# [Task details]
Pull out every line with the word "computer" from the entries below.

# [Records for the exercise]
....

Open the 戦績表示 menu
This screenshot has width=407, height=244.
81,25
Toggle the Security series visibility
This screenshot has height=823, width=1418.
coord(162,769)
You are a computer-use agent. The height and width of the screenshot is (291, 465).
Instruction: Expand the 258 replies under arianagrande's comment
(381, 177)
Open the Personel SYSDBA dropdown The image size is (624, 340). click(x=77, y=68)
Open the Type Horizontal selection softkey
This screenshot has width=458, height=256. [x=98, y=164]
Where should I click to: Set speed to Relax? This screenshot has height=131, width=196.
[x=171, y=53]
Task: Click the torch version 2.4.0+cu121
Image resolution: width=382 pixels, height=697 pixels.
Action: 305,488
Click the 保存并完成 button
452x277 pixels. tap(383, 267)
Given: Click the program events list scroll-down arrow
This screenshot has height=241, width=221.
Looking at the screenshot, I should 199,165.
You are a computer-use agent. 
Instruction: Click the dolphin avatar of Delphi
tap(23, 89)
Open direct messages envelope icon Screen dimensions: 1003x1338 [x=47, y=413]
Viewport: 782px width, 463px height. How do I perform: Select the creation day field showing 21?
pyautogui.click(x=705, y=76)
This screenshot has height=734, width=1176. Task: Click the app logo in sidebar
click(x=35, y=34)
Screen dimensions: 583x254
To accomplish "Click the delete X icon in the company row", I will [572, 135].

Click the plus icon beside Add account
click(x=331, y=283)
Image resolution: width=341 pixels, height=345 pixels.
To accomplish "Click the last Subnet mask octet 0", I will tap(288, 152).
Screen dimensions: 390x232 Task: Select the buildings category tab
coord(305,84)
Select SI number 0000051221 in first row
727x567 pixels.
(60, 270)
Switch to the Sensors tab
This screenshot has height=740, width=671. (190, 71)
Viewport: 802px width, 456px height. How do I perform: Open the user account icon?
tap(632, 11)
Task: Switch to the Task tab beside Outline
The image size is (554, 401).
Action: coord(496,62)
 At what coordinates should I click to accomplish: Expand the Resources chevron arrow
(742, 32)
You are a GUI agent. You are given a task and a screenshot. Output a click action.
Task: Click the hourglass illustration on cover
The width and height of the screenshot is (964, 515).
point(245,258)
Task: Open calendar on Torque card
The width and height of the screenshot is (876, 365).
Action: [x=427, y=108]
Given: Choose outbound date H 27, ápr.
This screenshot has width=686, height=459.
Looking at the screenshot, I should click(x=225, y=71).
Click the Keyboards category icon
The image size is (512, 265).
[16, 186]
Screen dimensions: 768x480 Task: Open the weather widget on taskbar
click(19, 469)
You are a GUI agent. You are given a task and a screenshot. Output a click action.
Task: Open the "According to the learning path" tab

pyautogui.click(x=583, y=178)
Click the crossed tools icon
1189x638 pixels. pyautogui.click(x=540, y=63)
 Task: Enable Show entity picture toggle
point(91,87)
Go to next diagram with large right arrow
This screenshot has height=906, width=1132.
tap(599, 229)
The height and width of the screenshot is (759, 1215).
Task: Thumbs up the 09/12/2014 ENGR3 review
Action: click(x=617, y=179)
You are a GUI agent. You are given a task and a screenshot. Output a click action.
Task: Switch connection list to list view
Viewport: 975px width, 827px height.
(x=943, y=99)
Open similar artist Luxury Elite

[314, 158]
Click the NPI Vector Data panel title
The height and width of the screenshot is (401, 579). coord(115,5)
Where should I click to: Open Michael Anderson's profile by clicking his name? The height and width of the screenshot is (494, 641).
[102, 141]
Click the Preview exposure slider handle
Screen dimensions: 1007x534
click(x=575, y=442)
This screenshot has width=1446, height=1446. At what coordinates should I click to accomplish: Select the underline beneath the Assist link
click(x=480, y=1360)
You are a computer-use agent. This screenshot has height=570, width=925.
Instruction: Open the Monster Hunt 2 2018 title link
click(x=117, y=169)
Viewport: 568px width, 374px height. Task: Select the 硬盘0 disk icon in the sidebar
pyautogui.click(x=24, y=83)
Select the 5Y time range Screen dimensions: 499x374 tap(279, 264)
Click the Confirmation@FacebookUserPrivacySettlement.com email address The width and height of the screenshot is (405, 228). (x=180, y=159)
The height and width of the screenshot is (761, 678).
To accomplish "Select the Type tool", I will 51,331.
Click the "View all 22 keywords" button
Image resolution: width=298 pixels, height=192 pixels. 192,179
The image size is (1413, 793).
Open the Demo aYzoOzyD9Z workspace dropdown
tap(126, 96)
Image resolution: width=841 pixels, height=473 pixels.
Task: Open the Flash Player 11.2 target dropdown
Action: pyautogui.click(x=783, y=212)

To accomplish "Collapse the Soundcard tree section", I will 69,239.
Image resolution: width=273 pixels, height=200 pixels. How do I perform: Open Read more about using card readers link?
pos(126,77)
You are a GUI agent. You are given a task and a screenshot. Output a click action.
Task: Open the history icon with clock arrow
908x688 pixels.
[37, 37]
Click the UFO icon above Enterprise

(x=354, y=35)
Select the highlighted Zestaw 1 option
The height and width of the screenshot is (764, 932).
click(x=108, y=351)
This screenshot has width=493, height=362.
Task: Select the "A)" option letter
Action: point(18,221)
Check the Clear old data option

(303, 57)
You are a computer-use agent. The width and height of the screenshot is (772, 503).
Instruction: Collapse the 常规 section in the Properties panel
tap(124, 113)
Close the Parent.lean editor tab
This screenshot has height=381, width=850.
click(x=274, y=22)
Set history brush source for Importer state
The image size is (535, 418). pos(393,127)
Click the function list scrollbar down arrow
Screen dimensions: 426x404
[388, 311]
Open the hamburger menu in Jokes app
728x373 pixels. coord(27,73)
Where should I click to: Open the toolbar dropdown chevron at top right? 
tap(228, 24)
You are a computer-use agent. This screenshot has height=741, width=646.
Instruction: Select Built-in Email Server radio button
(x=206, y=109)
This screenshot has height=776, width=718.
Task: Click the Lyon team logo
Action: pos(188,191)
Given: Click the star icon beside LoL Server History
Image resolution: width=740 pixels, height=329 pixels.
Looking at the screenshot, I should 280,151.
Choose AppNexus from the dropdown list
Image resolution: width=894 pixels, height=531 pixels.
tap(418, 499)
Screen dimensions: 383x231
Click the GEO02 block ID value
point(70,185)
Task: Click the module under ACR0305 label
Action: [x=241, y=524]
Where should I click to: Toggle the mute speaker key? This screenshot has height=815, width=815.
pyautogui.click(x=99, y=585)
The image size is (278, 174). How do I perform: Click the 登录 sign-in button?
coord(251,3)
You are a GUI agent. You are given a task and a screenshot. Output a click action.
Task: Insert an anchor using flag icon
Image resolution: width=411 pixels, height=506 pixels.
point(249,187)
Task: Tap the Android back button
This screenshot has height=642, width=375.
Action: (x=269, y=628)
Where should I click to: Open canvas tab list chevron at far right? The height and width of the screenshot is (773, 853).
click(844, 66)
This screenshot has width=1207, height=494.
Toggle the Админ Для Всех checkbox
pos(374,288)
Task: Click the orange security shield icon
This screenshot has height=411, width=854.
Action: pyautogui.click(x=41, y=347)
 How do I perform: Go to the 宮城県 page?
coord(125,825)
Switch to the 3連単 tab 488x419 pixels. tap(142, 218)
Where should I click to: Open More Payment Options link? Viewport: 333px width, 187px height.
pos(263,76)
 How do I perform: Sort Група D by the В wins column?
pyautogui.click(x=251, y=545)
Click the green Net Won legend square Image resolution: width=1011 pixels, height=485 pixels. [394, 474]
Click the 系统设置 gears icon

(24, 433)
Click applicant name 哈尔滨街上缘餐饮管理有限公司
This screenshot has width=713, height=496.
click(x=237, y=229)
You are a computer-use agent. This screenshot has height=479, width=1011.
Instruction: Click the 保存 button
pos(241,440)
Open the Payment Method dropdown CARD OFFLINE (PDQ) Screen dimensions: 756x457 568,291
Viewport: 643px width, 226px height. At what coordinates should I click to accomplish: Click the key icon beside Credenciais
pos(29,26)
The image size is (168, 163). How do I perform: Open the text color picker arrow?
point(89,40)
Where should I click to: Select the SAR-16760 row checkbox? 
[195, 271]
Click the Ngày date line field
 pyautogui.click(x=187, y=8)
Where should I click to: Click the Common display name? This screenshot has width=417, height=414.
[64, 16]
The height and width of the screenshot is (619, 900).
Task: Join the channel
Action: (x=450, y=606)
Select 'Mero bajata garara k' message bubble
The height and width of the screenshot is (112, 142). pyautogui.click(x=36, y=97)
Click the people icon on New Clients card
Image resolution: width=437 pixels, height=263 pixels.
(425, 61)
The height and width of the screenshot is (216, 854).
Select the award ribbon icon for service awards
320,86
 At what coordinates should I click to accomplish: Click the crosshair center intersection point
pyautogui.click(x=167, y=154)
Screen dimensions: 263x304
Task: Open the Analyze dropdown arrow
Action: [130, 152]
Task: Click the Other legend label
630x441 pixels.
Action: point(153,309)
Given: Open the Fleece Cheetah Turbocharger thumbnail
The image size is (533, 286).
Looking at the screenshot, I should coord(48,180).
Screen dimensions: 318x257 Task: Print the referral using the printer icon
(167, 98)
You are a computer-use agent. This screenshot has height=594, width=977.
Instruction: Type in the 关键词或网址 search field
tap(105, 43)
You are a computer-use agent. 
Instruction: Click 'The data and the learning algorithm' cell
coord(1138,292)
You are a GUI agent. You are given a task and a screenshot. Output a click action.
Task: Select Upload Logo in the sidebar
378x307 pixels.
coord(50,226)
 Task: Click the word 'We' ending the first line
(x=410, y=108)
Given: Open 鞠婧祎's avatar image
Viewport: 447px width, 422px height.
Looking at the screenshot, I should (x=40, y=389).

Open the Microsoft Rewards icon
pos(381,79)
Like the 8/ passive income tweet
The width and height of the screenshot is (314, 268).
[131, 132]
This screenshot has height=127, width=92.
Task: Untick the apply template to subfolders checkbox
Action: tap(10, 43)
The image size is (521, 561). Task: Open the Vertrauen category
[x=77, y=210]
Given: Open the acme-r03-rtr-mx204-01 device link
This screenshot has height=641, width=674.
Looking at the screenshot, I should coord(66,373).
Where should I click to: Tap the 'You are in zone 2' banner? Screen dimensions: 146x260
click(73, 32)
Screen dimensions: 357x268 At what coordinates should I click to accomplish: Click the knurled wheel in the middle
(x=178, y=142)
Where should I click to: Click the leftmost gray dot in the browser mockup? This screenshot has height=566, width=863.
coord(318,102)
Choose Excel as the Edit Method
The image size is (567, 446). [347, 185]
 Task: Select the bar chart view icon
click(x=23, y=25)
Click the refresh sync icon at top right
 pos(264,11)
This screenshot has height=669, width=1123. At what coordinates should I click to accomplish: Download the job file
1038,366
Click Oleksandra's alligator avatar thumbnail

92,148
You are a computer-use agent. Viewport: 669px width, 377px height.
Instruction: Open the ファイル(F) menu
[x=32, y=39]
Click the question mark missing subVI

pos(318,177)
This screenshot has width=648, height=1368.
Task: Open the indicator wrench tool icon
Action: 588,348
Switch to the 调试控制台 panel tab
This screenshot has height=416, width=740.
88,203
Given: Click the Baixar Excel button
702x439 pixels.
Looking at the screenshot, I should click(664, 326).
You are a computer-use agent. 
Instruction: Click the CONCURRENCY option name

....

# [Solution]
You are a computer-use agent. The height and width of the screenshot is (291, 465).
You are a computer-use agent. 
You are a computer-use agent. This screenshot has height=570, width=925.
You are a computer-use agent. The width and height of the screenshot is (772, 503).
You are a computer-use agent. This screenshot has height=741, width=646.
You are a computer-use agent. This screenshot has height=479, width=1011.
You are a computer-use agent. This screenshot has height=594, width=977.
You are a computer-use agent. 
You are a computer-use agent. Viewport: 669px width, 377px height.
You are a computer-use agent. 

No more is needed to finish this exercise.